# [EXERCISE OBJECTIVE]
Below are some entries; write out each one of them exactly.

Stored data:
--*--
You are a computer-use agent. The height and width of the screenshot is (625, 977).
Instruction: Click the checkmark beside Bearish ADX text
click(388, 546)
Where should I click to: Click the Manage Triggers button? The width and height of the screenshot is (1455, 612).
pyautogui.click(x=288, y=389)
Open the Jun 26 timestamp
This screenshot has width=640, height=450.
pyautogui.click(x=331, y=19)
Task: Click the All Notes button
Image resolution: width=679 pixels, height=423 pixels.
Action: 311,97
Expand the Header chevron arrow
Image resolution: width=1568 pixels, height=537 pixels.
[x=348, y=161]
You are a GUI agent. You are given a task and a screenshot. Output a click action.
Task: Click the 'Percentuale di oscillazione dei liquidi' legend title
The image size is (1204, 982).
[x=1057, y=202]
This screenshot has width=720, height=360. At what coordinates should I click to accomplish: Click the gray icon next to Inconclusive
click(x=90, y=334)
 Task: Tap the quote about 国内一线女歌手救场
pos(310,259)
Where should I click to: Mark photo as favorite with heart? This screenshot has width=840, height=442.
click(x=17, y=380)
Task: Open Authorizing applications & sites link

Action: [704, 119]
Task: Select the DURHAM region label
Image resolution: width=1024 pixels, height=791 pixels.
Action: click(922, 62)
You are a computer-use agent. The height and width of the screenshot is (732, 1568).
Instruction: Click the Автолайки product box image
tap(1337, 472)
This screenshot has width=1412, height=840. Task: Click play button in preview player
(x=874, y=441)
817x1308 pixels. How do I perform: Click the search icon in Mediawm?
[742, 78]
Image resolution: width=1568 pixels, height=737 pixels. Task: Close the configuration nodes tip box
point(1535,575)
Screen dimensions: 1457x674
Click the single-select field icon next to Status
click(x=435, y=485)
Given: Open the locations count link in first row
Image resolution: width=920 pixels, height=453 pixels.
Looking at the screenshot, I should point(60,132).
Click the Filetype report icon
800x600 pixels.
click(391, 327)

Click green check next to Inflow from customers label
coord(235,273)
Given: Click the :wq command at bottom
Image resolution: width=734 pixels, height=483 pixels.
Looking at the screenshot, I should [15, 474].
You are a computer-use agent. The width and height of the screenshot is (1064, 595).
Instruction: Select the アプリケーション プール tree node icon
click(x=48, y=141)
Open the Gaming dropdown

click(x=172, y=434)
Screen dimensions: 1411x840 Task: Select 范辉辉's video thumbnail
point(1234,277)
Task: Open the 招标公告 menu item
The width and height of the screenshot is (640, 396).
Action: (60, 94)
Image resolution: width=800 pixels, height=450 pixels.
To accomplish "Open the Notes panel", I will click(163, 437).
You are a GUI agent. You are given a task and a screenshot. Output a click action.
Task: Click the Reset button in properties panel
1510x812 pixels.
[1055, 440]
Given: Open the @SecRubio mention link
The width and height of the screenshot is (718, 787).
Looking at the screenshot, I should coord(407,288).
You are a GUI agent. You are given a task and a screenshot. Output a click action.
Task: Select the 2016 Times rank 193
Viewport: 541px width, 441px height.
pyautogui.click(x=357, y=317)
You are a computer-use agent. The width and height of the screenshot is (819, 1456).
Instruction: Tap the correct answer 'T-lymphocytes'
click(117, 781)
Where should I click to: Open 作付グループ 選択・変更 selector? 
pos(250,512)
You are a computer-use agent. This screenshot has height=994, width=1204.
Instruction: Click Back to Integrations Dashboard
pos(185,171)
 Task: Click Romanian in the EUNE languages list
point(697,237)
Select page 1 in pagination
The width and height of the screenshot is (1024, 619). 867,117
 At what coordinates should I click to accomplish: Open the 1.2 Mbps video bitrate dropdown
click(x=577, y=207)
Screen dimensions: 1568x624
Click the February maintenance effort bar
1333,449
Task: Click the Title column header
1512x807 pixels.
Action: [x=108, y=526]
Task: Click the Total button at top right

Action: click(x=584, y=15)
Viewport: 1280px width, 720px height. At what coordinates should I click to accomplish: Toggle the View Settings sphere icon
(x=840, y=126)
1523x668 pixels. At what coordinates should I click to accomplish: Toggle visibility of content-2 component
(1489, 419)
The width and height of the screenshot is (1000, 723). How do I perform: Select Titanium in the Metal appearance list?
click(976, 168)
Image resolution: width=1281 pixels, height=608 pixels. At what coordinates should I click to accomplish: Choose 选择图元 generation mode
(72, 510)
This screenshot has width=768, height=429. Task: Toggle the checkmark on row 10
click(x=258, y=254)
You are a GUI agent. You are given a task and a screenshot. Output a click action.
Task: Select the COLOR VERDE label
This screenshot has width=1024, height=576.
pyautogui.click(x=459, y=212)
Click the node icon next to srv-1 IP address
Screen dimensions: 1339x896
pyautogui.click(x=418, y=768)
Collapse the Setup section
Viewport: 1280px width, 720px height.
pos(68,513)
--*--
# [ANSWER SPACE]
You are a computer-use agent. The height and width of the screenshot is (625, 977).
Instruction: Click the checkmark beside Bearish ADX text
click(388, 546)
Where should I click to: Click the Manage Triggers button? The width and height of the screenshot is (1455, 612).
pyautogui.click(x=288, y=389)
Open the Jun 26 timestamp
This screenshot has width=640, height=450.
pyautogui.click(x=331, y=19)
Task: Click the All Notes button
Image resolution: width=679 pixels, height=423 pixels.
Action: 311,97
Expand the Header chevron arrow
Image resolution: width=1568 pixels, height=537 pixels.
[x=348, y=161]
You are a GUI agent. You are given a task and a screenshot. Output a click action.
Task: Click the 'Percentuale di oscillazione dei liquidi' legend title
The image size is (1204, 982).
[x=1057, y=202]
This screenshot has width=720, height=360. At what coordinates should I click to accomplish: Click the gray icon next to Inconclusive
click(x=90, y=334)
 Task: Tap the quote about 国内一线女歌手救场
pos(310,259)
Where should I click to: Mark photo as favorite with heart? This screenshot has width=840, height=442.
click(x=17, y=380)
Task: Open Authorizing applications & sites link

Action: [704, 119]
Task: Select the DURHAM region label
Image resolution: width=1024 pixels, height=791 pixels.
Action: click(922, 62)
You are a computer-use agent. The height and width of the screenshot is (732, 1568).
Instruction: Click the Автолайки product box image
tap(1337, 472)
This screenshot has width=1412, height=840. Task: Click play button in preview player
(x=874, y=441)
817x1308 pixels. How do I perform: Click the search icon in Mediawm?
[742, 78]
Image resolution: width=1568 pixels, height=737 pixels. Task: Close the configuration nodes tip box
point(1535,575)
Screen dimensions: 1457x674
Click the single-select field icon next to Status
click(x=435, y=485)
Given: Open the locations count link in first row
Image resolution: width=920 pixels, height=453 pixels.
Looking at the screenshot, I should point(60,132).
Click the Filetype report icon
800x600 pixels.
click(391, 327)

Click green check next to Inflow from customers label
coord(235,273)
Given: Click the :wq command at bottom
Image resolution: width=734 pixels, height=483 pixels.
Looking at the screenshot, I should [15, 474].
You are a computer-use agent. The width and height of the screenshot is (1064, 595).
Instruction: Select the アプリケーション プール tree node icon
click(x=48, y=141)
Open the Gaming dropdown

click(x=172, y=434)
Screen dimensions: 1411x840 Task: Select 范辉辉's video thumbnail
point(1234,277)
Task: Open the 招标公告 menu item
The width and height of the screenshot is (640, 396).
Action: (60, 94)
Image resolution: width=800 pixels, height=450 pixels.
To accomplish "Open the Notes panel", I will click(163, 437).
You are a GUI agent. You are given a task and a screenshot. Output a click action.
Task: Click the Reset button in properties panel
1510x812 pixels.
[1055, 440]
Given: Open the @SecRubio mention link
The width and height of the screenshot is (718, 787).
Looking at the screenshot, I should coord(407,288).
You are a GUI agent. You are given a task and a screenshot. Output a click action.
Task: Select the 2016 Times rank 193
Viewport: 541px width, 441px height.
pyautogui.click(x=357, y=317)
You are a computer-use agent. The width and height of the screenshot is (819, 1456).
Instruction: Tap the correct answer 'T-lymphocytes'
click(117, 781)
Where should I click to: Open 作付グループ 選択・変更 selector? 
pos(250,512)
You are a computer-use agent. This screenshot has height=994, width=1204.
Instruction: Click Back to Integrations Dashboard
pos(185,171)
 Task: Click Romanian in the EUNE languages list
point(697,237)
Select page 1 in pagination
The width and height of the screenshot is (1024, 619). 867,117
 At what coordinates should I click to accomplish: Open the 1.2 Mbps video bitrate dropdown
click(x=577, y=207)
Screen dimensions: 1568x624
Click the February maintenance effort bar
1333,449
Task: Click the Title column header
1512x807 pixels.
Action: [x=108, y=526]
Task: Click the Total button at top right

Action: click(x=584, y=15)
Viewport: 1280px width, 720px height. At what coordinates should I click to accomplish: Toggle the View Settings sphere icon
(x=840, y=126)
1523x668 pixels. At what coordinates should I click to accomplish: Toggle visibility of content-2 component
(1489, 419)
The width and height of the screenshot is (1000, 723). How do I perform: Select Titanium in the Metal appearance list?
click(976, 168)
Image resolution: width=1281 pixels, height=608 pixels. At what coordinates should I click to accomplish: Choose 选择图元 generation mode
(72, 510)
This screenshot has width=768, height=429. Task: Toggle the checkmark on row 10
click(x=258, y=254)
You are a GUI agent. You are given a task and a screenshot. Output a click action.
Task: Select the COLOR VERDE label
This screenshot has width=1024, height=576.
pyautogui.click(x=459, y=212)
Click the node icon next to srv-1 IP address
Screen dimensions: 1339x896
pyautogui.click(x=418, y=768)
Collapse the Setup section
Viewport: 1280px width, 720px height.
pos(68,513)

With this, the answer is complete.